15

Christopher Bishop writes in his book Pattern Recognition and Machine Learning a proof, that each consecutive principal component maximizes the variance of the projection to one dimension, after the data has been projected to orthogonal space to the previously selected components. Others show similar proofs.

However, this only proves that each consecutive component is the best projection to one dimension, in terms of maximizing the variance. Why does this imply, that variance of a projection to say 5 dimensions is maximized choosing first such components?

amoeba
  • 93,463
  • 28
  • 275
  • 317
michal
  • 1,138
  • 3
  • 11
  • 14
  • 1
    Could you please tell us exactly what would be meant by the "variance" of the five-dimensional dataset that results from a projection of a dataset into five dimensions? (In order for such a quantity to be subject to maximization it would have to be a *single* number.) – whuber Jun 09 '14 at 13:27
  • 4
    Very good point. Chris Bishop in his book refers to minimizing variance of a projection and it is not very clear what that would mean for more then 1 dimension. I would like to learn in what sense the variance is maximized and why such a procedure maximizes it jointly. – michal Jun 10 '14 at 10:11

2 Answers2

14

What is understood by variance in several dimensions ("total variance") is simply a sum of variances in each dimension. Mathematically, it's a trace of the covariance matrix: trace is simply a sum of all diagonal elements. This definition has various nice properties, e.g. trace is invariant under orthogonal linear transformations, which means that if you rotate your coordinate axes, the total variance stays the same.

Supplied records:
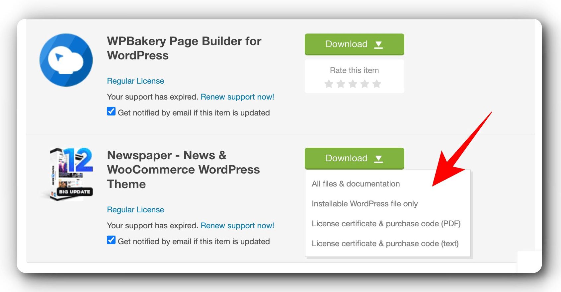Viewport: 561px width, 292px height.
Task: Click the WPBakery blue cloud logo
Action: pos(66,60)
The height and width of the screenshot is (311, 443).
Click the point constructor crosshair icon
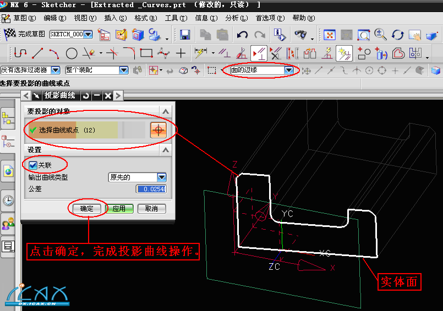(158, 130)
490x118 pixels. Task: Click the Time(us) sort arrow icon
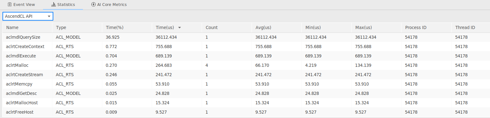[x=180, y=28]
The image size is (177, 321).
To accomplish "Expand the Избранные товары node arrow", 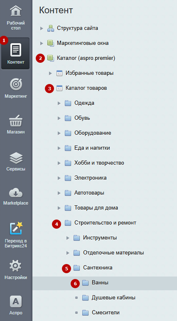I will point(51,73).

* * *

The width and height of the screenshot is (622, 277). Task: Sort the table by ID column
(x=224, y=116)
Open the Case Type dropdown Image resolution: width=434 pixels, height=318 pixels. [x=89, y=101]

What you will do: Transcribe the passage of the forum thread on principal components that begins with the words containing "However, this only" and ends with "first such components?".

Task answer:
However, this only proves that each consecutive component is the best projection to one dimension, in terms of maximizing the variance. Why does this imply, that variance of a projection to say 5 dimensions is maximized choosing first such components?